Globally, very few Internet consumers are informed enough to justify and privileged enough to financially afford the extra cost that's required to have privacy, security, and honesty of a supplier - something that we all deserve.

You can talk to people about online tracking, how email hacking can turn into losing your life savings, and all the other horrors that come with the inability to protect your data. Especially when you use a shit email provider that doesn't even support two-factor-authentication.

But the genie is out of the bottle, as they say. The idea of a potential future risk is much harder to internalise for the Sapiens brain than it is to reason about an immediate cash cost. It's not our fault - it's biology and evolution.

In other words, these companies have put society and their shareholders in an economic stranglehold. We can't employ even the most rudimentary, thousands year old framework of trading: charging people money for services. The ones who try definitely have a market waiting for alternatives, but in global terms it’s - for now - insignificant.

A culture of privacy awareness will hinge on accepting that the basic rules of economy also exist in the online world: stuff costs money. Our debate about our use of online services needs to cover both of these and much more

Hardcore gamers know this stuff: digital content has a cost, entertainment or not. When you don't pay for the hours you spend online socialising daily, or for the email service that allows you to collaborate with your solicitor to buy a house, it should be alarming. And it's understandable why it isn't. Getting people to reflect on whether they actually need certain online services, as well as exposing the real value of things like email - or the cost of losing access to it - is no mean feat.

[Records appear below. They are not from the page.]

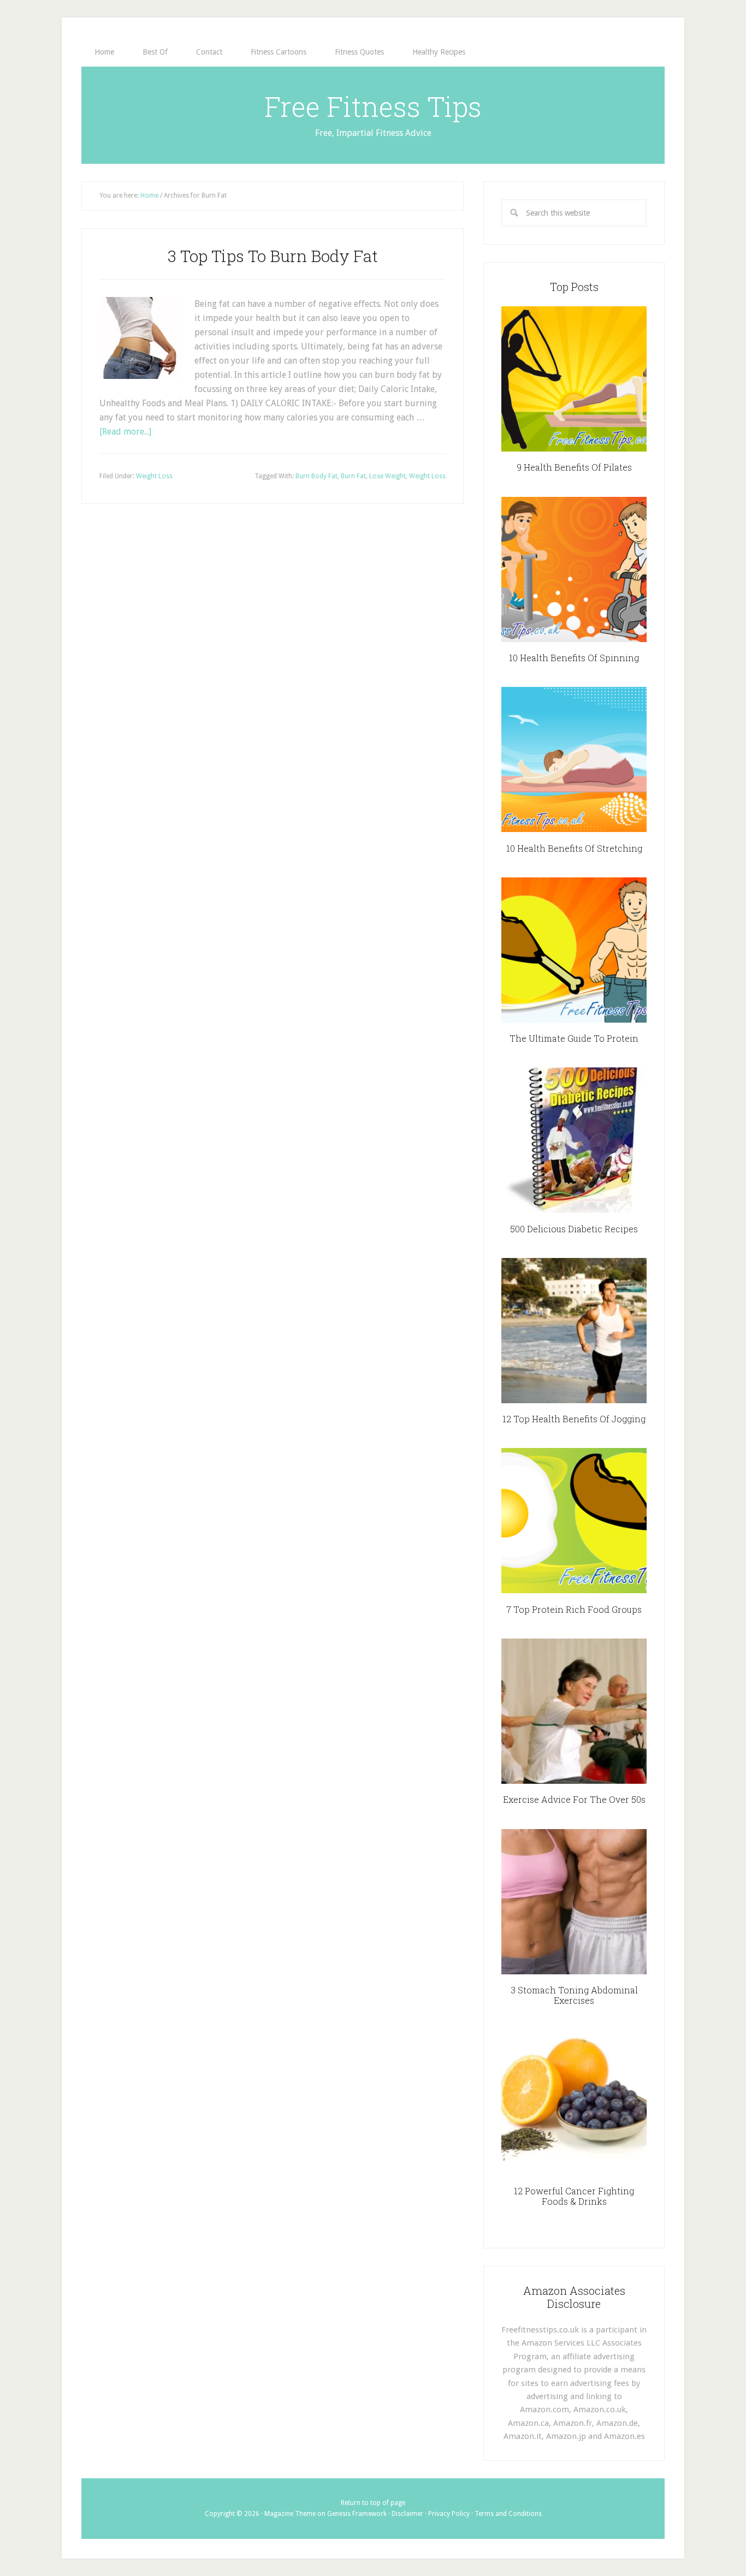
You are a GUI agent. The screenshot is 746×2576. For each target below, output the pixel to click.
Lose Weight (387, 476)
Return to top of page (373, 2503)
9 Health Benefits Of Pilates (574, 467)
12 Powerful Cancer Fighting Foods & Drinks (574, 2196)
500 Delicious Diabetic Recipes (574, 1228)
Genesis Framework (357, 2514)
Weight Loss (154, 476)
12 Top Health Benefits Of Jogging (574, 1418)
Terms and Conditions (508, 2514)
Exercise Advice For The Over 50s (574, 1799)
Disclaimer (407, 2514)
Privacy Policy (449, 2514)
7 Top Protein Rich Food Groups (574, 1609)
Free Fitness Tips (373, 106)
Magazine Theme (290, 2514)
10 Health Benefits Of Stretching (574, 848)
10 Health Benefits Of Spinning (574, 657)
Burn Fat (353, 476)
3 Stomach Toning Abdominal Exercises (574, 1995)
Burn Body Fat (316, 476)
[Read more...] (125, 431)
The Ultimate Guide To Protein (574, 1038)
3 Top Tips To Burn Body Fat (273, 255)
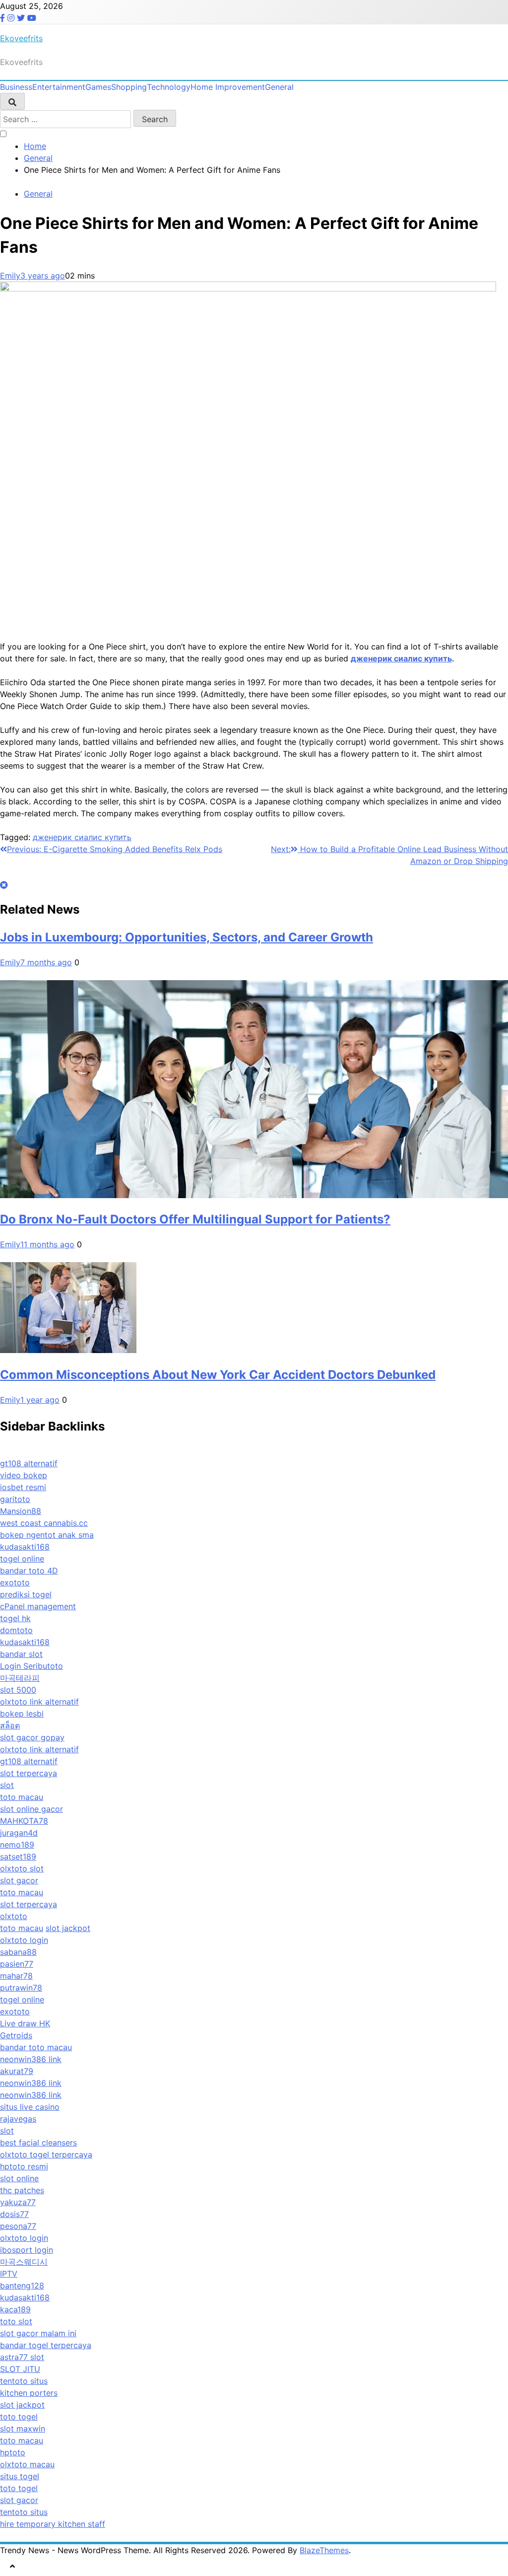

Regulation will help curb some of the nastiness around privacy, but it will be a while before any government can force a company to be so privacy-conscious that it has to change business models and start charging its customers. It's us that have to demand that as well. There's no easy way out of this: if we think this is wrong, then we have to do the work, individually and within our community. So let's start talking to people one-on-one about these things and hunker down, this will take generations.

I'll go talk to my father in law about 2FA now.